==========
iRODS zone
==========

Currently, iRODS zones are a main system for storing data
and their metadata in the platform.

The integrated rule-oriented data system (iRODS)
is a solution which offers abstraction of physical
data storage systems in the form of datasets and
collections similar to the normal computer files
and folders. Apart from this, it also implements
a custom binary data transfer protocol which uses
multiple parallel TCP streams to transfer data
between the instances. Each zone uses an SQL server
to store the hierarchy of datasets/collections
and their metadata. The data transfers are encrypted using TLS.

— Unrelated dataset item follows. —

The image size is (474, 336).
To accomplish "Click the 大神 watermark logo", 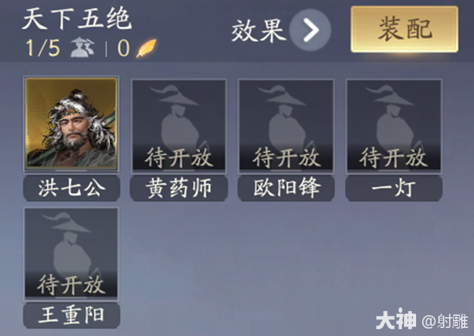I will [x=396, y=319].
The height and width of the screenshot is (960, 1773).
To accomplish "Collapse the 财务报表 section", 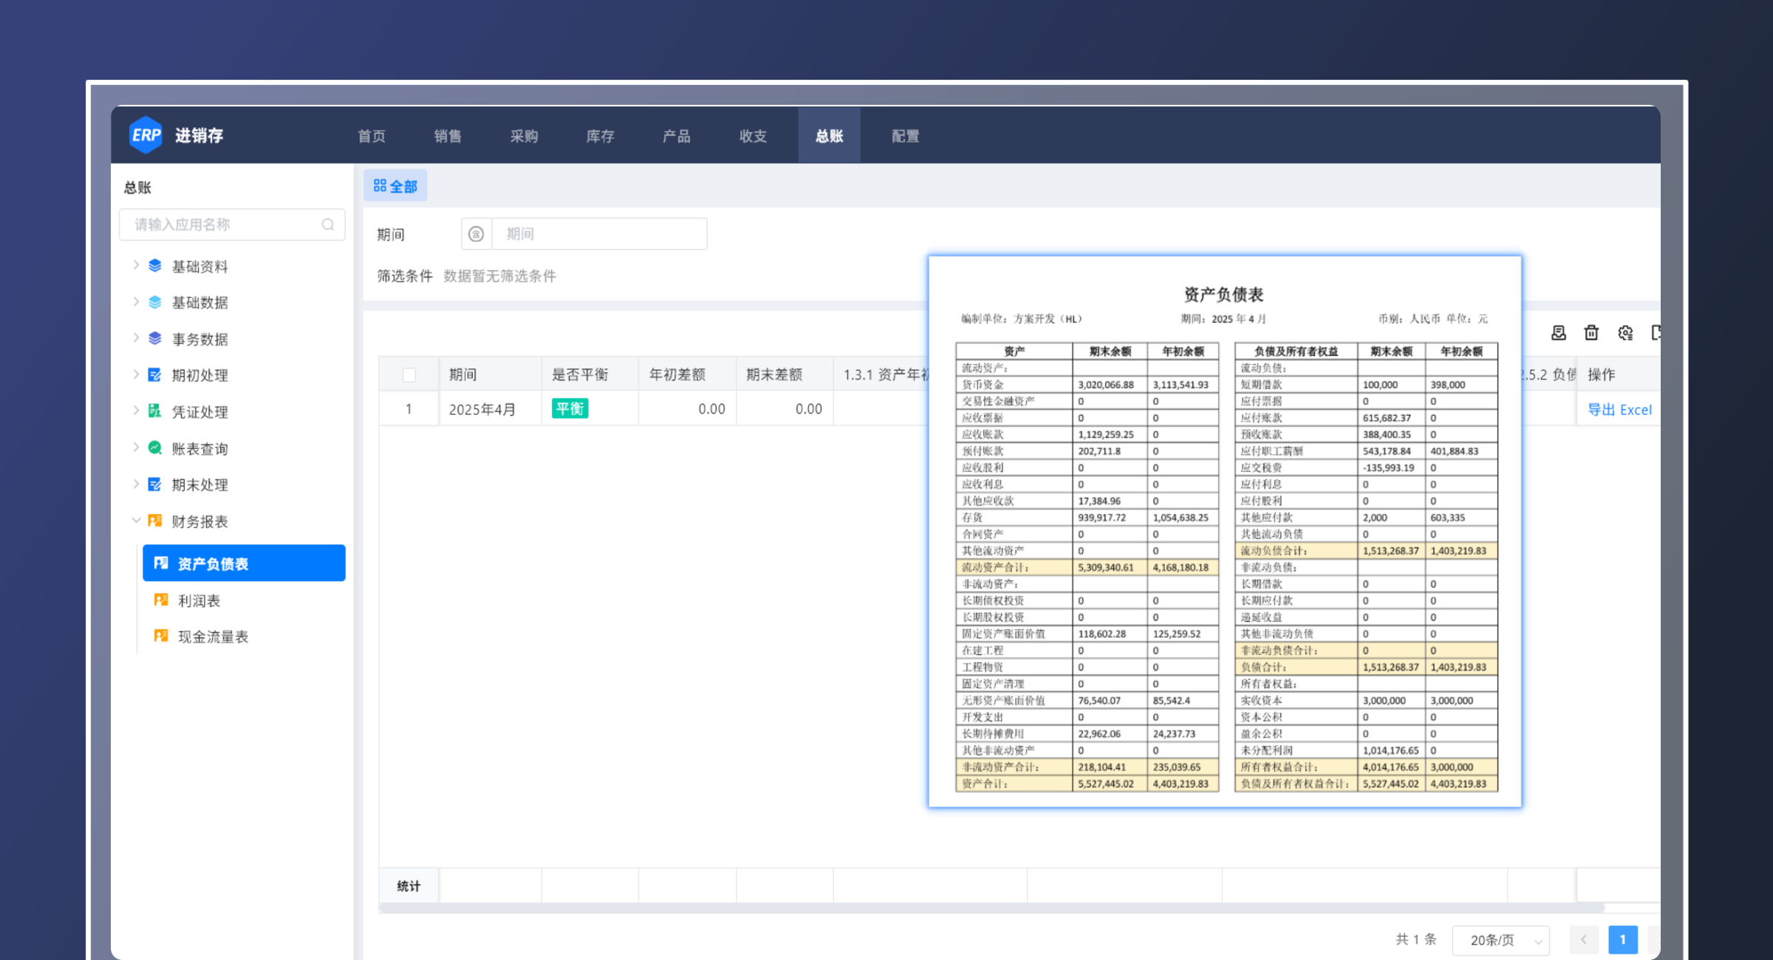I will [137, 521].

Basic iRODS deployment is a so-called zone,
which has its own set of users and a storage
assigned on a local storage array. Each zone
maintains its own tree of datasets/collections
and their metadata and enforces its access rules.
Multiple zones can set up a federation between
them and use the same parallel transfer protocol
to move data between them. Therefore, it is assumed
that each location providing storage resources
to the platform deploys its own iRODS zone and
federates with others as needed.

.. image:: irods_zones.png
   :target: ../../_images/irods_zones.png


--------------------------
Reasons for choosing iRODS
--------------------------

When designing the data management system
for the **LEXIS Platform** and choosing right
data back-end technology, there were several
requirements to be fulfilled. These included:

- Unified access to LEXIS data in a file-system-like semantics
- Reliability and redundancy
- Support for diverse storage back-end systems
- Support for the LEXIS AAI
- Support for storage policies, for example selective data mirroring
- Support for metadata and persistent identifiers in the system
- Support for system access via REST APIs

Excellent open systems in this sector are,
for example, iRODS, Onedata, Rucio and dCache.
However, the best fitting system for the **LEXIS Platform**
was iRODS. It stands out for its intuitive file-system-like
semantics, flexibility in storage policies
and metadata it stores, file-system-like view on all data,
high-availability setup, its support for various
storage back-ends, support for implementing storage
and mirroring policies, various iRODS clients available
and, most of all, for its integration
in the feature-rich European projects.

----------------------------------------------------------------------
Managing users and projects through iRODS-Keycloak syncing mechanism
----------------------------------------------------------------------

In previous version, one of the limitations
of the iRODS system was its inability to use
OpenID/JWT tokens as means for authentication
to its API directly. It was realised via
a token broker and a user metadata stored
in the user account.

In the latest version of the DDI,
there is `iRODS HTTP API <https://github.com/irods/irods_client_http_api>`_
service integrated that supports OpenID/JWT
authentication natively. This allows direct
authentication of every call coming to the API
without a need of additional broker service.
The HTTP API provides a unified RESTful interface
to the iRODS system that can be used by various
clients, like DDI, portal, and others.

However, iRODS still requires a mechanism
to periodically synchronise the LEXIS projects
and their associated users across zones based
on their assignment to a specific LEXIS project.
The script queries UserOrg service and synchronises
the projects and users.

For data resources,
it maintains and enforces a structure of collections
(folders) in each iRODS zone.
For users, it keeps
the user accounts synchronised in each associated zone.
For projects, it keeps iRODS groups, where users
are assigned to the groups. The project assignment
to data resource is done via group ACL permissions
on the collections. This approach allows to maintain
the access rights across the federation according
to the users' role in each project.

------------------------------------------------------
Tracking data resources across iRODS zones
------------------------------------------------------

In version 2.4.0 of the DDI, a new iRODS zone structure
was introduced. Each data resource, representing storage
allocated to a computational project, is mapped to its
own iRODS collection.

This structure enables tracking of individual data resources,
allowing us to notify users when a resource reaches its capacity limit.
In addition, because LEXIS projects are represented as iRODS groups,
data resources can be easily shared between LEXIS projects when needed.

Overall, this mechanism reflects real-world computational allocations
and storage resources within the iRODS zone.